__Exercise materials__:
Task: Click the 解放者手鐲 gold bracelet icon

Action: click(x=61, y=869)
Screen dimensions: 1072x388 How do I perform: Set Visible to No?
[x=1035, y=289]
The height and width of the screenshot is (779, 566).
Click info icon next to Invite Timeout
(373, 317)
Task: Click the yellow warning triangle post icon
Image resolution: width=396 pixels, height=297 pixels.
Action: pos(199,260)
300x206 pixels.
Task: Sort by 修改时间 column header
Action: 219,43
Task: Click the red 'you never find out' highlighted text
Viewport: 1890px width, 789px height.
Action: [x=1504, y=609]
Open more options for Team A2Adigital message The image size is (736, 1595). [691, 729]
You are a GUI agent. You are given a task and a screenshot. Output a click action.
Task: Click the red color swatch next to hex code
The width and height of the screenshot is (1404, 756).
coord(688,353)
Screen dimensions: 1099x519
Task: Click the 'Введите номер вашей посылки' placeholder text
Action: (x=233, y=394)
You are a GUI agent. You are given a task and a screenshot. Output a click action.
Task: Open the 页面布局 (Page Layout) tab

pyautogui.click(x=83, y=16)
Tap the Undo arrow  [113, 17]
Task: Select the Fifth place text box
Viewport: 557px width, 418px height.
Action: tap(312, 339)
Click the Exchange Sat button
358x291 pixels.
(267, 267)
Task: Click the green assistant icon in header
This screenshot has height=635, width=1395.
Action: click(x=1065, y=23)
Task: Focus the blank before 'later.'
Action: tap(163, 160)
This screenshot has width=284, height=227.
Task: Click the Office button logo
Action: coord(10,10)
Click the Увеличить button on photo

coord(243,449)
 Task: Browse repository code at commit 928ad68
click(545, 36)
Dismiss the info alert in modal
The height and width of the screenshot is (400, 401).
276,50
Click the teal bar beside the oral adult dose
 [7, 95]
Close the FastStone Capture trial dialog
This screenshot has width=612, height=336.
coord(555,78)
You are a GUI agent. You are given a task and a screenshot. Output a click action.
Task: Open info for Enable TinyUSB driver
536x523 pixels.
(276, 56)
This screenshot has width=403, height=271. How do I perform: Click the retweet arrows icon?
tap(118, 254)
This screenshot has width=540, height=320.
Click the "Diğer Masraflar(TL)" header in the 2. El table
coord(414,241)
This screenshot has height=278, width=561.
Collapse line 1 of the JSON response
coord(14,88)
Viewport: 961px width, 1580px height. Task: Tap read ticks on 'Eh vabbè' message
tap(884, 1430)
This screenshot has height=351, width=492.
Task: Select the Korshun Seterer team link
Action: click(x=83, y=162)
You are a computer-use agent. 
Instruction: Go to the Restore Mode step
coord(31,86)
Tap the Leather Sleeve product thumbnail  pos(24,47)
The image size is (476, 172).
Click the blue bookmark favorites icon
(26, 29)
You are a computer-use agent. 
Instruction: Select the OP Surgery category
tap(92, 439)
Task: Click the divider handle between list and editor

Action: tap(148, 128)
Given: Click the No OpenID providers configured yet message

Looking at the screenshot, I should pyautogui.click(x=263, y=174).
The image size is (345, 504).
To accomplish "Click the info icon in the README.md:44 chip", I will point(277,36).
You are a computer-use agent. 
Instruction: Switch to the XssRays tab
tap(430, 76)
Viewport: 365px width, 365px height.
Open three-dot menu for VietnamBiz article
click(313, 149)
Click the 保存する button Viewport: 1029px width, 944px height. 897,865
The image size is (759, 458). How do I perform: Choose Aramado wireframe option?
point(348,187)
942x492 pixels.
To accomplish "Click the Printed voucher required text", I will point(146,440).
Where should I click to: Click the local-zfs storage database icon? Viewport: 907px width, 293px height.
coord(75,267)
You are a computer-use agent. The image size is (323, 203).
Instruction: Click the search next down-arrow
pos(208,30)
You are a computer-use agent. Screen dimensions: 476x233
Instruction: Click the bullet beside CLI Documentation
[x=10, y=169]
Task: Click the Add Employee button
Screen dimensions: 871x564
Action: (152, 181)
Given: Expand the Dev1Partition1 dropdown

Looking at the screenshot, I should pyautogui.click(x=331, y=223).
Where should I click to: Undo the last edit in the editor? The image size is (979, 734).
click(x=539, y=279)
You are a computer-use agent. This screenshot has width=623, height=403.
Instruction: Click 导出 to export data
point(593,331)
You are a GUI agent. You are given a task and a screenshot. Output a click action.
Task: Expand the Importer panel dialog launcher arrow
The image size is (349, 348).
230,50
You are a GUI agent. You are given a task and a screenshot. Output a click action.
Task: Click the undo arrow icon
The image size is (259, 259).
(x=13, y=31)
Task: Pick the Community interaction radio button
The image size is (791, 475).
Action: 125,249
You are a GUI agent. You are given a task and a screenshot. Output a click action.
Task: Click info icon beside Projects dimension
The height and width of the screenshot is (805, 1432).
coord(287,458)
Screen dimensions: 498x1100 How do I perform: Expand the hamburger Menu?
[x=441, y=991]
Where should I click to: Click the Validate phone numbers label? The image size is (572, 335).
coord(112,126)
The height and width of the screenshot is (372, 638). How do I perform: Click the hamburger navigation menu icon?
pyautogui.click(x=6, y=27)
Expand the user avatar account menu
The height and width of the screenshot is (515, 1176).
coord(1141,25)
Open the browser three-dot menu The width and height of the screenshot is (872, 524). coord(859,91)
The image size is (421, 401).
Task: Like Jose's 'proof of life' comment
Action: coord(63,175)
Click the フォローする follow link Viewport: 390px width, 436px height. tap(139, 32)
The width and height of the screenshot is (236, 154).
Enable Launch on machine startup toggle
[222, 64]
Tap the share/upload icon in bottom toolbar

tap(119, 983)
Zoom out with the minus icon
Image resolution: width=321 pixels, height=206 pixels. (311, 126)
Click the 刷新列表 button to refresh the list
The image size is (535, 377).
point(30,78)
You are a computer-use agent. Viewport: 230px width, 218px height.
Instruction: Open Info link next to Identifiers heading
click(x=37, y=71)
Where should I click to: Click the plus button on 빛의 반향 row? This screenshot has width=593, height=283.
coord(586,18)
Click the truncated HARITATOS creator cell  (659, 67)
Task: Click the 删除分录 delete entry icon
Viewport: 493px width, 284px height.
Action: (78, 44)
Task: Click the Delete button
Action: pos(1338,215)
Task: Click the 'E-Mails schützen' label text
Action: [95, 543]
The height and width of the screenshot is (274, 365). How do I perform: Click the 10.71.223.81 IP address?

__Aim of the exercise__: If a line in the records above has the word "will", copy it out.

__Exercise response__:
To accomplish "Click the info icon in the README.md:44 chip", I will point(277,36).
To accomplish "Click the Printed voucher required text", I will point(146,440).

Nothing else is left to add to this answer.